*** DATA SUPPLIED Section Begins ***
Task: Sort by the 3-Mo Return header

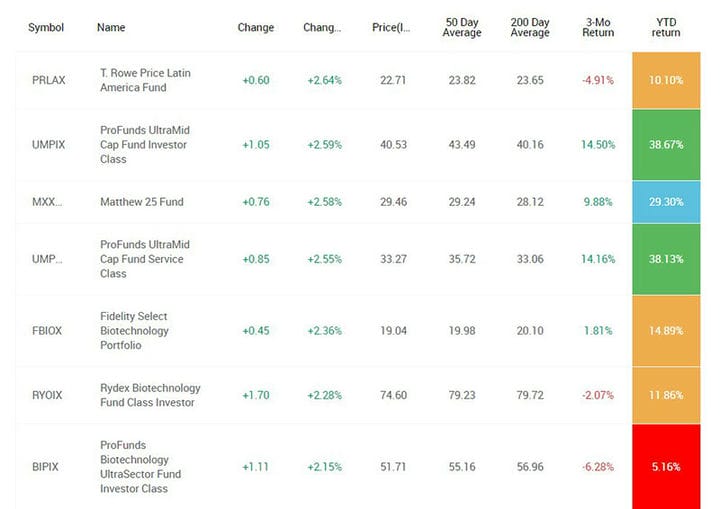Action: (x=598, y=28)
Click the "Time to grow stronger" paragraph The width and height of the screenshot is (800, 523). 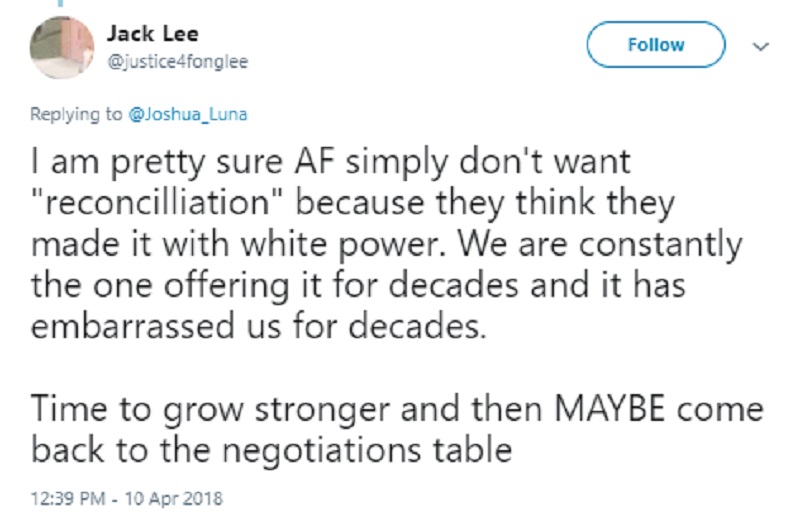(397, 430)
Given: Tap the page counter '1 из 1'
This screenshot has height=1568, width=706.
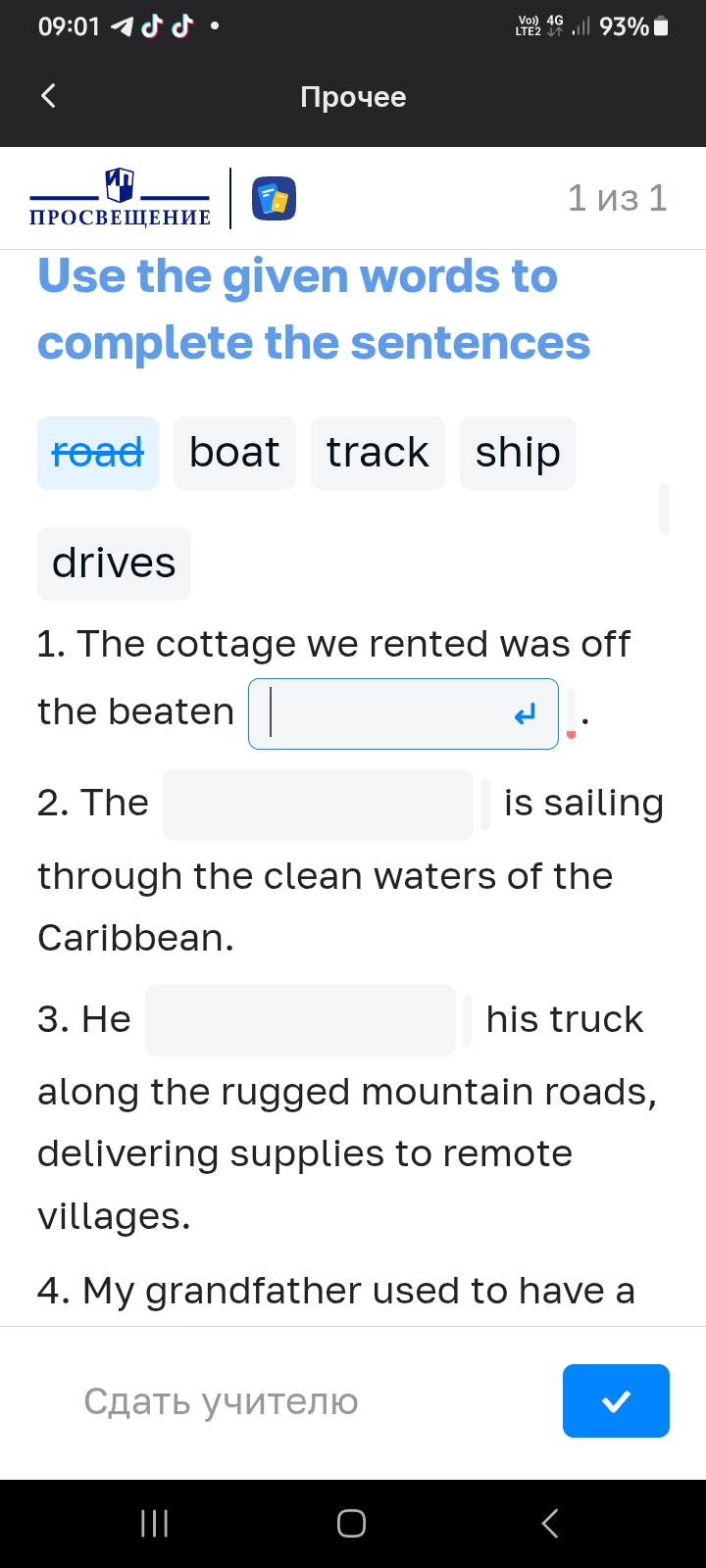Looking at the screenshot, I should (618, 198).
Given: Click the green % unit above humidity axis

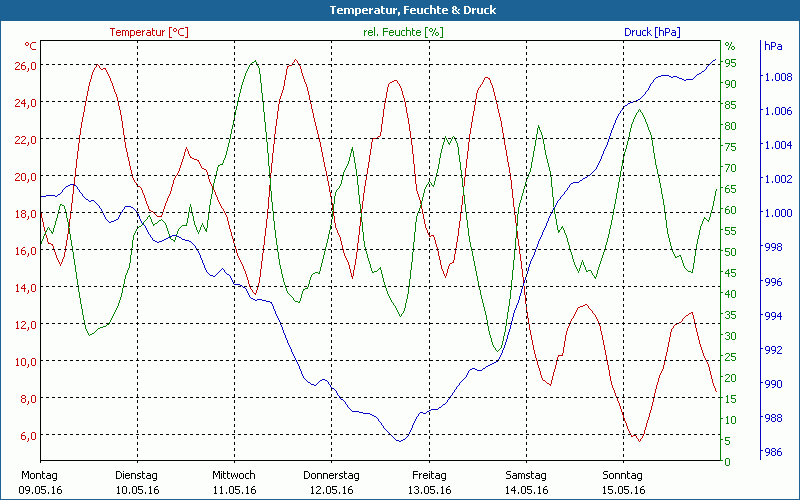Looking at the screenshot, I should pyautogui.click(x=730, y=46).
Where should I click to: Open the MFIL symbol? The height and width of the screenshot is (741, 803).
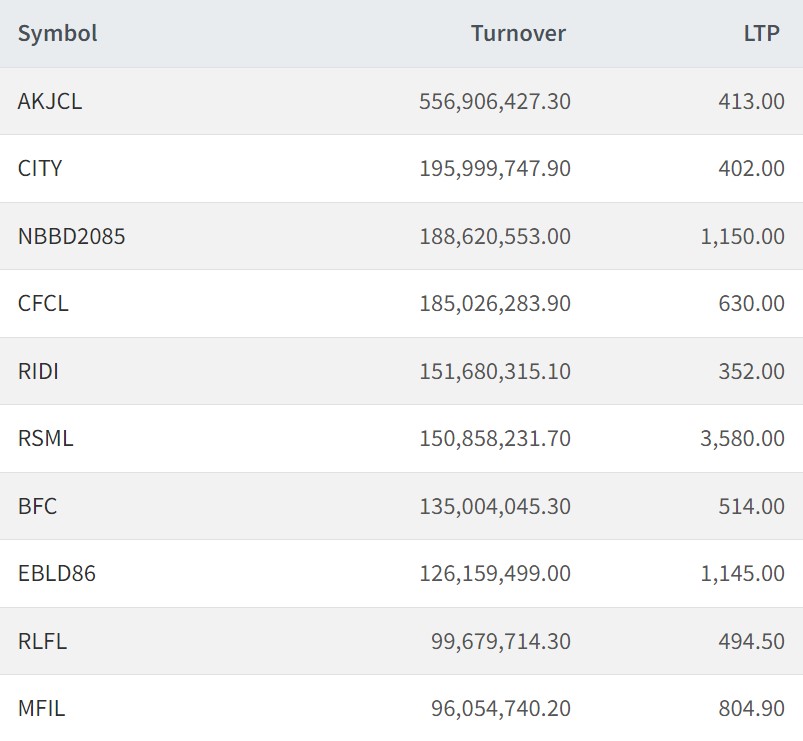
*** DATA SUPPLIED Section Ends ***
_ABOUT THIS EXERCISE_. The response must restate exactly the lines from the one containing "Given: Tap the page counter '1 из 1'" through the end of the records above and must leave out all pictures.

_WRITTEN RESPONSE_.
Given: Tap the page counter '1 из 1'
This screenshot has height=1568, width=706.
Looking at the screenshot, I should (618, 198).
Given: Click the green % unit above humidity axis

Looking at the screenshot, I should pyautogui.click(x=730, y=46).
Where should I click to: Open the MFIL symbol? The height and width of the screenshot is (741, 803).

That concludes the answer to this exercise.